11. 类型转换


  1. 任意侧使用原生的C++类型。这种情况下,必须使用pybind11生成类型的绑定,Python才能使用它。
  2. 任意侧使用原生的Python类型。同样需要包装后,C++函数才能够使用它。
  3. C++侧使用原生C++类型,Python侧使用原生Python类型。pybind11称其为类型转换。 某种意义下,在任意侧使用原生类型,类型转换是最自然的选项。该方法主要的缺点是,每次Python和C++之间转换时都需要拷贝一份数据,因为C++和Python的对相同类型的内存布局不一样。 pybind11可以自动完成多种类型的转换。后面会提供所有内置转换的表格。


11.1 概述

1. Native type in C++, wrapper in Python


2. Wrapper in C++, native type in Python


  1. void print_list(py::list my_list) {
  2. for (auto item : my_list)
  3. std::cout << item << " ";
  4. }
  1. >>> print_list([1, 2, 3])
  2. 1 2 3

Python的list仅仅是包裹在了C++ py::list类里,并没有仅仅任何转换。它的核心任然是一个Python对象。拷贝一个py::list会像Python中一样增加引用计数。将对象返回到Python侧,将去掉这层封装。

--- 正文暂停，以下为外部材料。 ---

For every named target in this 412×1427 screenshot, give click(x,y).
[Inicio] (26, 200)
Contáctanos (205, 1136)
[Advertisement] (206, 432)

3. Converting between native C++ and Python types


  1. void print_vector(const std::vector<int> &v) {
  2. for (auto item : v)
  3. std::cout << item << "\n";
  4. }
  1. >>> print_vector([1, 2, 3])
  2. 1 2 3

这个例子中,pybind11将创建一个std::vector<int>实例,并从Python list中拷贝每个元素。然后将该实例传递给print_vector。同样的事情发生在另一个方向:新建了一个list,并从C++的vector中获取元素值。

如下表所示,多数转换是开箱即用的。他们相当方便,但请记住一点,这些转换是基于数据拷贝的。这对小型的不变的类型相当友好,对于大型数据结构则相当昂贵。这可以通过自定义包装类型重载自动转换来规避(如上面提到的方法1)。This requires some manual effort and more details are available in the Making opaque types section.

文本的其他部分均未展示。